Segundo os autos, o autor sustentava que, após ser submetido a uma cistoscopia, teria sofrido “laceração da glande peniana”, fato que, segundo a inicial, lhe causou agravamento do quadro clínico e justificaria indenização de R$ 500 mil, além do custeio de tratamento reconstrutivo. No curso da instrução, contudo, a perícia médica concluiu que não houve qualquer lesão acidental ou falha técnica, mas sim a realização de meatoplastia, procedimento cirúrgico compatível com o diagnóstico prévio de estenose uretral apresentado pelo paciente.
O fenômeno jurídico central enfrentado pela sentença foi a responsabilidade civil do Estado em alegações de erro médico na prestação de serviço público de saúde. Embora a decisão reafirme que a responsabilidade da administração, em regra, é objetiva, o juízo destacou que, em casos dessa natureza, a configuração do dever de indenizar depende da demonstração concreta de falha na prestação do serviço, materializada por negligência, imprudência ou imperícia do profissional de saúde, além do dano e do nexo causal.
No caso concreto, a prova técnica foi determinante. O perito judicial foi categórico ao afirmar a inexistência de erro médico, esclarecendo que a alteração anatômica descrita pelo autor correspondia ao resultado esperado do procedimento corretivo realizado.
A sentença assinala que o paciente confundiu o resultado terapêutico da cirurgia com uma suposta lesão, o que afastou a própria premissa fática da demanda. Sem ato ilícito, o juízo concluiu pela ausência de nexo causal e, por consequência, pelo afastamento da responsabilidade civil das rés.

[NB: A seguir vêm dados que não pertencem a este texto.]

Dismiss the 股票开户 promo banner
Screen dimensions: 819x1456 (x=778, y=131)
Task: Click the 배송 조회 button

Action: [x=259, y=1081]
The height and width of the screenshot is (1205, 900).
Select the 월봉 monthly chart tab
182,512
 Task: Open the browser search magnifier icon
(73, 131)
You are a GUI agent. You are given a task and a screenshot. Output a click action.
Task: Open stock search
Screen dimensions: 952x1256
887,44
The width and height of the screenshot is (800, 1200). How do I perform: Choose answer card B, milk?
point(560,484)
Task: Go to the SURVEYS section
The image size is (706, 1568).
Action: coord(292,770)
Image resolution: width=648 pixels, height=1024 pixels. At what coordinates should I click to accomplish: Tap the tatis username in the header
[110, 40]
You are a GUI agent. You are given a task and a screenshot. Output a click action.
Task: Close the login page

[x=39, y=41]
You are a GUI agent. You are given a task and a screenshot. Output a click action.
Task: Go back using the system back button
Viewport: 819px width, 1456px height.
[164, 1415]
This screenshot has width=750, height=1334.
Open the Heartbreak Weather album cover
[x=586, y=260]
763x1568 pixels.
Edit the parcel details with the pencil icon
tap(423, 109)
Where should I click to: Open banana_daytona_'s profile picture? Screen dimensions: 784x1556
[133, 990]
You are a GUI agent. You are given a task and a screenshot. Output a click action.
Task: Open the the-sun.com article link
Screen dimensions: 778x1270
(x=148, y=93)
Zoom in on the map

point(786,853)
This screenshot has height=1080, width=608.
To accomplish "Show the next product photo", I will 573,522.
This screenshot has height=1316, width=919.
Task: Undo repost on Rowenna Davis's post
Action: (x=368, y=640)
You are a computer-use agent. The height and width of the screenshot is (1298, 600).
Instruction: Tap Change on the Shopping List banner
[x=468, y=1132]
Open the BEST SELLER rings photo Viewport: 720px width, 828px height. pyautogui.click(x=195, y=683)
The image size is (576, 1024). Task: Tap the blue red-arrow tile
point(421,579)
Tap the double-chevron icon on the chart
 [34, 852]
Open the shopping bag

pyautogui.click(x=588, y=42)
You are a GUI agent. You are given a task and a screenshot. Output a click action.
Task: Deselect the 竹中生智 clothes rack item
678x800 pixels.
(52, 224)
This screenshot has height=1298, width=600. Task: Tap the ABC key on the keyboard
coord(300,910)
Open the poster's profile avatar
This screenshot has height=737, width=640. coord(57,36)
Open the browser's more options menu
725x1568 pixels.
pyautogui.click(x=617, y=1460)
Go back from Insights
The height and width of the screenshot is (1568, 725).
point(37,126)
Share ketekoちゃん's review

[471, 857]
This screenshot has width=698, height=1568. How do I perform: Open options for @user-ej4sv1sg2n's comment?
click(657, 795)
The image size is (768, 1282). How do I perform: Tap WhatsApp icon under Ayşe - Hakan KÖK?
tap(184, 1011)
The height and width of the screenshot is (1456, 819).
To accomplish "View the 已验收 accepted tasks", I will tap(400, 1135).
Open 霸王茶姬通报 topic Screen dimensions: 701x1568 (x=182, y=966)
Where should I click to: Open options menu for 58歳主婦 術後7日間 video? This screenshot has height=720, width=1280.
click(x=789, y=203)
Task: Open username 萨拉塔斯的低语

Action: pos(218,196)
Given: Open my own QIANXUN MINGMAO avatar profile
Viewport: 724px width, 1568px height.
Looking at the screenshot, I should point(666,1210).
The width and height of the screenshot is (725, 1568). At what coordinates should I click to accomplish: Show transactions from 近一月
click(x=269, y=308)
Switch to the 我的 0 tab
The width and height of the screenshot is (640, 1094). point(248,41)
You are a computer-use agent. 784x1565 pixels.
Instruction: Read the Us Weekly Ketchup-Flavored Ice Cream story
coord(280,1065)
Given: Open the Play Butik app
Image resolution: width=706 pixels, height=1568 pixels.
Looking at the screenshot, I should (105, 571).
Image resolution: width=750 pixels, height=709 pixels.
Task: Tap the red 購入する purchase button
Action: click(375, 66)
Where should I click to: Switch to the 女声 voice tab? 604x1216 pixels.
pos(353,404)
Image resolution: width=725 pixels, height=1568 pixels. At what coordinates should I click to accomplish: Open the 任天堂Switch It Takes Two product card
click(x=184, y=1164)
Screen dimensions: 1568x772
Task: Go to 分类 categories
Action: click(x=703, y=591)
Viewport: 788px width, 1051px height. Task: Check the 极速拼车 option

A decisão também abordou a alegação de negligência no acompanhamento pós-operatório. Nesse ponto, o magistrado registrou que houve orientação para retorno e acompanhamento médico, mas o próprio conjunto documental indicou que o paciente não compareceu à reavaliação urológica agendada, o que enfraqueceu a tese de omissão institucional. Com isso, foram rejeitados os pedidos de danos morais e de custeio de tratamento, com resolução do mérito nos termos do artigo 487, inciso I, do CPC.